After experiencing shunning and other negative effects, I tried to
find out what was said about me and who said it. One young man I
spoke to about this said, with a smile, “Why do you want to blame
one person, when we were all involved?” This attitude concerns me
quite a bit. It reveals that an individual can hide from
responsibility for individual action in a group and that a group will
believe the reports of an individual within that group and act on it
(and even consider it fun) without bothering to verify the report by
discussing it with the accused person. This is another case of
abstraction. I do not really know who my accuser was or exactly what
that person said; I can do nothing about it because the concrete
experience of facing my accuser is not available to me because of the
anonymity of social media. Also, the individuals who embrace the
“movement” of social media, if I can echo Berkowitz's term in
that way, apparently feel no concern for me as a physical being who
has been psychologically and socially insulted. I'm an adult and can
deal with it, but what about all those adolescents who show up in the
news after harming or killing themselves because of abuse via social
media?
This is a serious
problem. Arendt had something to say about a phenomenon like this as
well: “What stuck in the minds [of men like Eichmann was]

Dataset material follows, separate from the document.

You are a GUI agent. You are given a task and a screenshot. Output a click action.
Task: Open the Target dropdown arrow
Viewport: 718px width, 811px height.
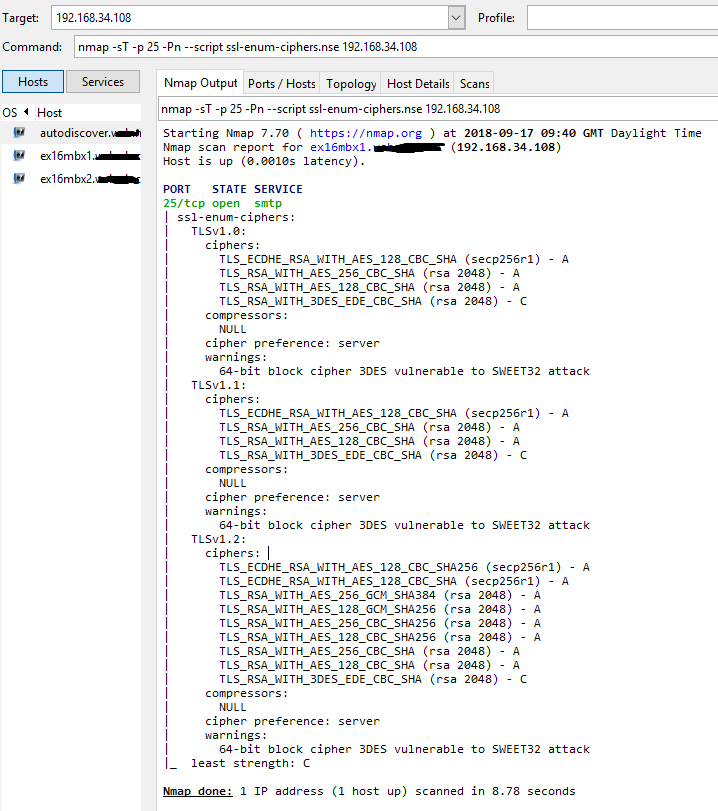[456, 17]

simply the notion of being involved in something historic, grandiose,
unique.” As a college teacher and mother of two young adults,
I know that young people today are quite conscious of participating
in a paradigm shift. They seem not to have too much concern about
individual responsibility and privacy; they are very much engaged in
the sharing of selves and information in an awesome new world. I am
concerned that they do not see the possible downsides of this
phenomenon yet—after all, they were pretty much born into a world
of great technological powers; they take it as their norm, even
though they realize that historically it is quite a mind-blowing
time. Again, to the extent that technology leads us humans to ignore
the physical and psychological realities on the ground of others, it
will lead us into abstractions that will far too easily overlook the
sufferings of some in order to reenforce the movement. Humans have
never before had such powers, and so we believe this really is a new
and different world that commands new ways of behaving and a new
ethics. It's way too easy to believe this and not to see how
deferral to authority or to abstraction has caused very great
problems in the past and probably still can do so today if we are not
thoughtful and watchful.
The Polish poet
Czeslaw Milosz was a defender of religion in the modern world;
indeed, he credited the Polish people's strong Catholicism with their
ability to eventually turn back totalitarian Soviet rule. But note
how he phrases this admiration: “For me, the religious
dimension is extremely important. I feel that everything depends on
whether people are pious or not pious. Reverence toward being, which
can be formulated in strictly religious terms or more general terms,
that is the basic value. Piety protects us against nihilism.”6
Personally, I'm happier with Gaia than with God, if only because the
problem of authority is not so great when thinking of earth as one
integrated organism, whereas God will always have his priests and
zealots. Either way, “reverence toward being” is the
key—recognizing that no matter how much power you have you are not
worth any more than the least powerful person on earth and that the
daily realities of that least powerful person must be considered and
respected as much as yours are. The word “piety” comes from the
Latin for “pity” and is related to “compassion.” If we can
see ourselves all as created beings, part of one whole creation—none
more important than any other, essentially, we may have a chance. We
must always anchor the abstract in the concrete, in being itself,
lest we defeat ourselves with our very intelligence.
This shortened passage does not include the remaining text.